Microsoft on Thursday warned many of its cloud computing customers that for more than two years, their data has been susceptible to attacks. Specifically, a now-fixed vulnerability in Azure's Cosmos DB database would have allowed a malicious actor to read, change, and even delete the main databases of over 3,000 organizations of all sizes, including ExxonMobil, Walgreens, Coca Cola, Symantec, Zeiss, and Liberty Mutual Insurance.
The flaw was discovered by security company Wiz, who dubbed it "ChaosDB." Researchers explained that their exploit takes advantage of a chain of misconfigurations in the Jupiter Notebook visualization feature that Microsoft added to Cosmos DB in 2019. In February this year, that feature was automatically turned on for all Cormos DBs.

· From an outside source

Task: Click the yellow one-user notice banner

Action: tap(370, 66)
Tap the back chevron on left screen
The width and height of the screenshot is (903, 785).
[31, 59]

To put it simply, Wiz found a way to allow any user to take complete control of a massive collection of commercial databases, including the central database of Azure. Researchers notified Microsoft about the issue on August 12, and the latter was able to mitigate the issue within 48 hours of it being reported, which is a respectable performance.
As a precaution, Wiz recommends that all Cosmos DB customers rotate and regenerate their primary access keys, regardless of whether they received a notification from Microsoft or not. Despite the severity of ChaosDB, neither Wiz nor Microsoft found any indication that someone other than the researchers had been able to exploit the vulnerability. Reuters reports that Wiz received a $40,000 reward for discovering and reporting the flaw.
Overall, Microsoft's been having a tough time as of late. After the SolarWinds fiasco, the Redmond giant has had to deal with at least ten hacker groups targeting Microsoft Exchange Server exploits, and, more recently, a stubborn print spooler vulnerability in Windows that will probably haunt the company for months.